#### WHAT YOU SHOULD DO:
Transcribe exactly the line that contains "1769x1144 pixels. At" and every line after it to the end of the entries, and nothing more.

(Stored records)
-=-=-=-=-

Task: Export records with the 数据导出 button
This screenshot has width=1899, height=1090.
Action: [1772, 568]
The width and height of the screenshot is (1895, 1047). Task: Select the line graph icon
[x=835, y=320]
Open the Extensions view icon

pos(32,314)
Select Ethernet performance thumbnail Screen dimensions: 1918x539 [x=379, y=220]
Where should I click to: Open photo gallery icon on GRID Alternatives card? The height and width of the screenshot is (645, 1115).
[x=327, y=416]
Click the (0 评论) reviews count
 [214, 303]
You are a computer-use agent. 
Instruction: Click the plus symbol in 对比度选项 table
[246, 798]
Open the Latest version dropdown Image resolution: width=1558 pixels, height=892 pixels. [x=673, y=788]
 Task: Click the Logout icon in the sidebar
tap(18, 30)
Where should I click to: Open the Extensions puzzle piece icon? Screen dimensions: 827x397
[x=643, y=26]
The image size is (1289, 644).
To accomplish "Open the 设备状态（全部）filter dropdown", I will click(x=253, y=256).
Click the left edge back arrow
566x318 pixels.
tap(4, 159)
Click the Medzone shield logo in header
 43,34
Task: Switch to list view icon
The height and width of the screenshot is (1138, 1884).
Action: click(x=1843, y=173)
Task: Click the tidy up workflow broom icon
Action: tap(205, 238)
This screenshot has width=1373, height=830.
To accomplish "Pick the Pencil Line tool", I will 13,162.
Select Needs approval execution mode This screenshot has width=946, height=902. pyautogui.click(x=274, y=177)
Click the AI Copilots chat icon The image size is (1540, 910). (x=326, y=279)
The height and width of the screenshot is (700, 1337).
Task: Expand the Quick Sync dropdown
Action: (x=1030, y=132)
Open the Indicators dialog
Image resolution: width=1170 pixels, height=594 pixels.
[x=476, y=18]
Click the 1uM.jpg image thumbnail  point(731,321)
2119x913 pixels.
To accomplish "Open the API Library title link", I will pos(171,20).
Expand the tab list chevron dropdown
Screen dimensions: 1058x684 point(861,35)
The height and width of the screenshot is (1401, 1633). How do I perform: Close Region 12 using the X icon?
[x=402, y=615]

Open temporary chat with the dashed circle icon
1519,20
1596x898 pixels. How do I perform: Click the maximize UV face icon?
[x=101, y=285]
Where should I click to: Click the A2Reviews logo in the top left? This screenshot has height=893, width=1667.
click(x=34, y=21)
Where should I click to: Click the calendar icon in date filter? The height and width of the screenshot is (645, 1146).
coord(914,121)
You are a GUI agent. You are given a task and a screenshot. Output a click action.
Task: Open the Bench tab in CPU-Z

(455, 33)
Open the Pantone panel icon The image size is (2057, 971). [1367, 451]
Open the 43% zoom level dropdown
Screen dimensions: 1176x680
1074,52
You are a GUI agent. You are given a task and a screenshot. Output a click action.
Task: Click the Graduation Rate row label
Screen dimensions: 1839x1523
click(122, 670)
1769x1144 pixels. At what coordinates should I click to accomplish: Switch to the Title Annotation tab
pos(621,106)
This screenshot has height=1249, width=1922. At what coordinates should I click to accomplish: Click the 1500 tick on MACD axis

-=-=-=-=-

#### RESPONSE BELOW:
1769x1144 pixels. At what coordinates should I click to accomplish: Switch to the Title Annotation tab
pos(621,106)
This screenshot has height=1249, width=1922. At what coordinates should I click to accomplish: Click the 1500 tick on MACD axis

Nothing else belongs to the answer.